» **Material supplied**

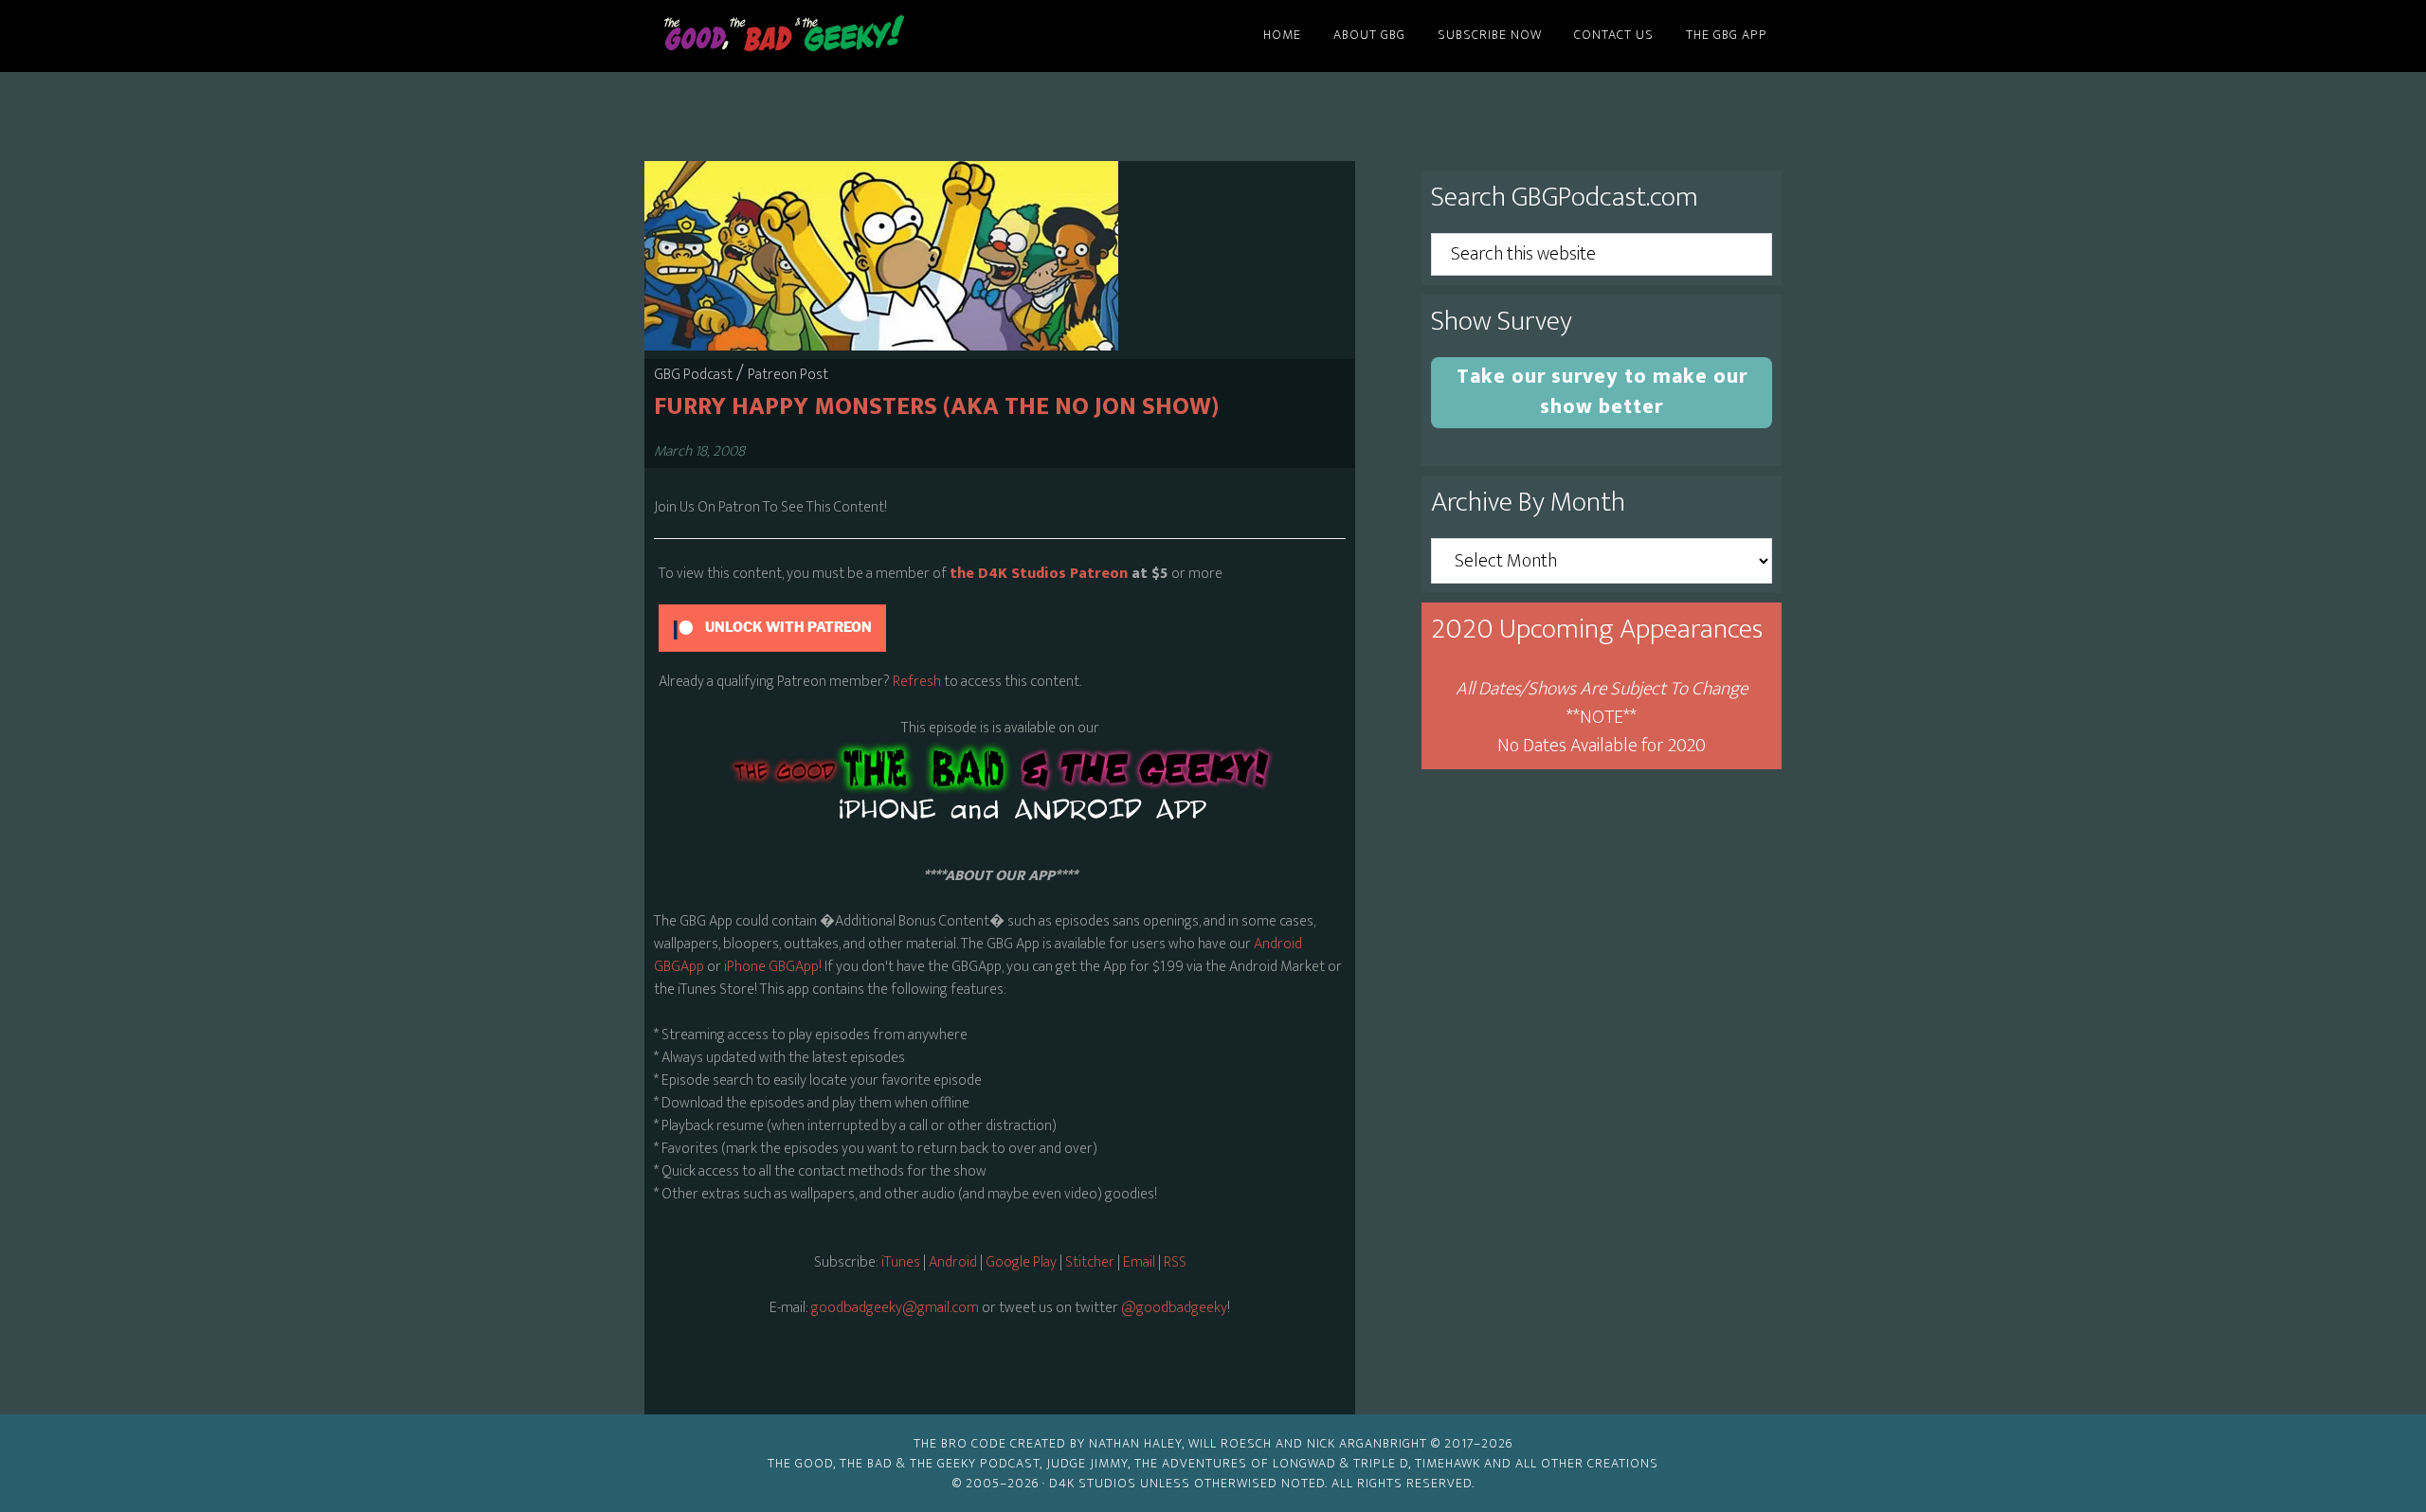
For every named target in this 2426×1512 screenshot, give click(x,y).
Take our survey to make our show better (1602, 391)
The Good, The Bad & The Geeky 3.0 (815, 36)
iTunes (900, 1262)
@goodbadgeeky (1174, 1308)
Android (953, 1262)
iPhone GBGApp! (771, 967)
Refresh (917, 681)
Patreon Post (788, 374)
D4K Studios (1092, 1483)
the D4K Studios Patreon (1039, 573)
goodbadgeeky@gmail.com (895, 1308)
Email (1140, 1262)
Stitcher (1089, 1262)
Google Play (1021, 1262)
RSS (1175, 1262)
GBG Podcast (693, 374)
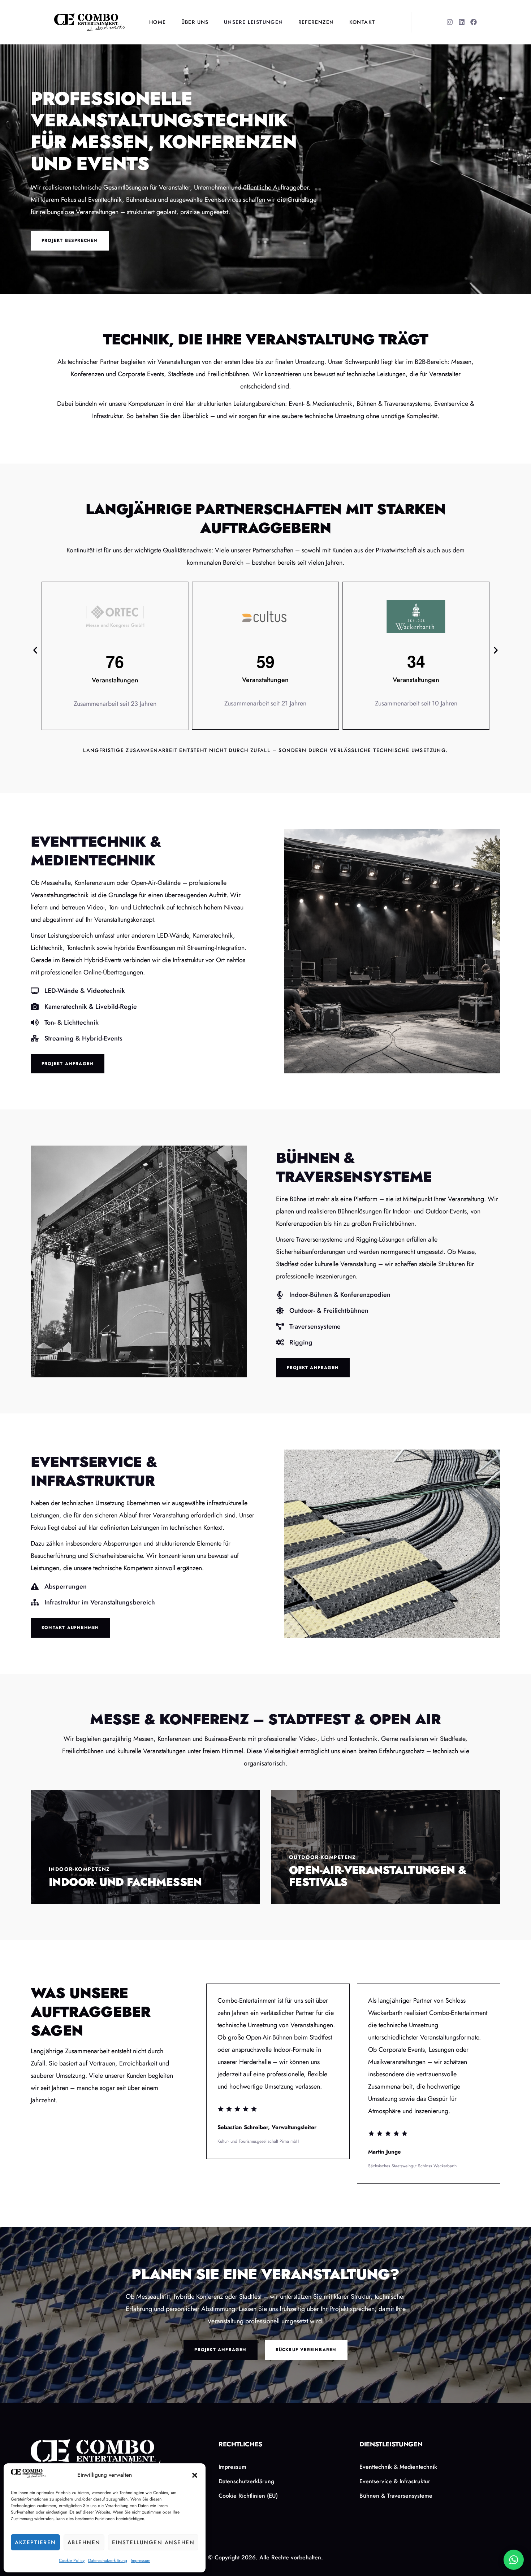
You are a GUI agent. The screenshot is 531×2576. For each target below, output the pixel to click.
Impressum (140, 2560)
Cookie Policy (72, 2560)
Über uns (195, 22)
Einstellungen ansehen (153, 2542)
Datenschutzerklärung (107, 2560)
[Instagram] (449, 22)
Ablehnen (84, 2542)
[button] (194, 2475)
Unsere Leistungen (253, 22)
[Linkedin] (461, 22)
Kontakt (362, 22)
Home (157, 22)
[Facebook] (473, 22)
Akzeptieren (35, 2542)
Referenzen (316, 22)
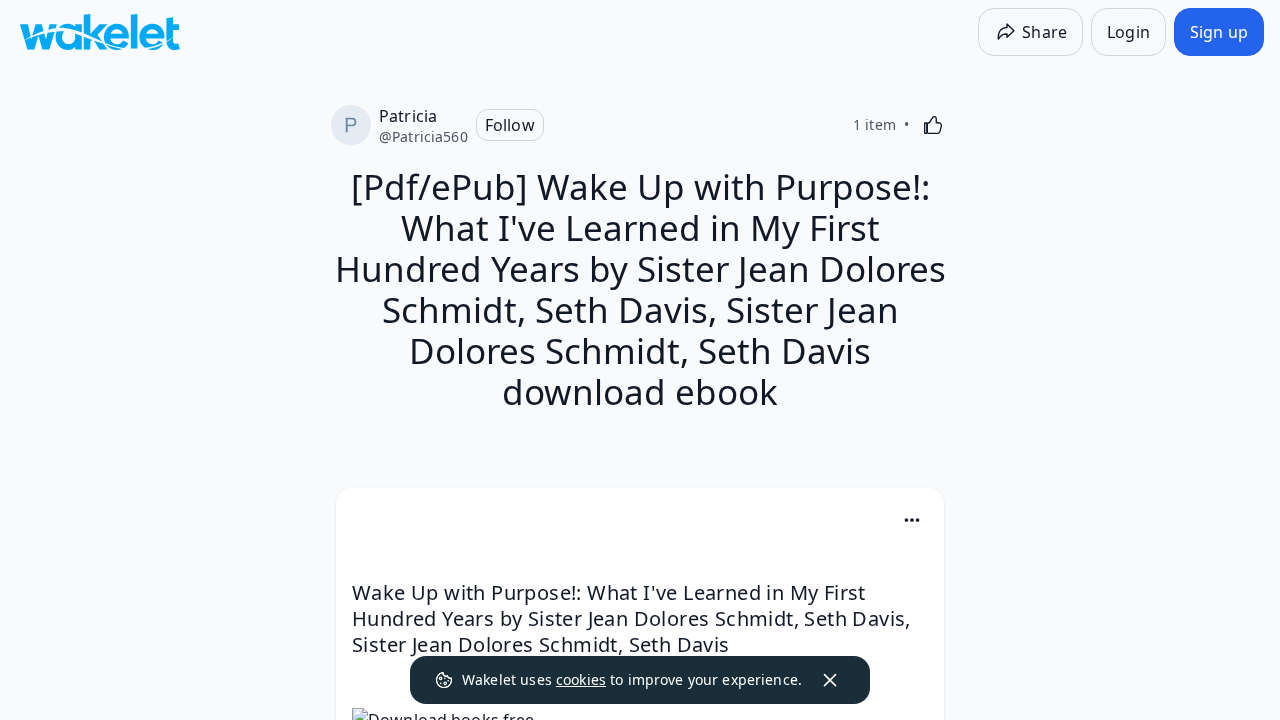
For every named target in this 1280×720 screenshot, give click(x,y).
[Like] (933, 125)
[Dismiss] (830, 680)
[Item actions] (912, 520)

» **Directions for this task**
Leaving out the pictures, please output the lines in the entries above from the one with "RSS (1175, 1262)" through the one with "[Dismiss] (830, 680)", exactly as they are.

» **Task answer**
RSS (1175, 1262)
GBG Podcast (693, 374)
You are a GUI agent. The screenshot is 531×2576. For each target below, output the pixel to click.
Impressum (140, 2560)
Cookie Policy (72, 2560)
Über uns (195, 22)
Einstellungen ansehen (153, 2542)
Datenschutzerklärung (107, 2560)
[Instagram] (449, 22)
Ablehnen (84, 2542)
[button] (194, 2475)
Unsere Leistungen (253, 22)
[Linkedin] (461, 22)
Kontakt (362, 22)
Home (157, 22)
[Facebook] (473, 22)
Akzeptieren (35, 2542)
Referenzen (316, 22)
For every named target in this 1280×720 screenshot, give click(x,y).
[Like] (933, 125)
[Dismiss] (830, 680)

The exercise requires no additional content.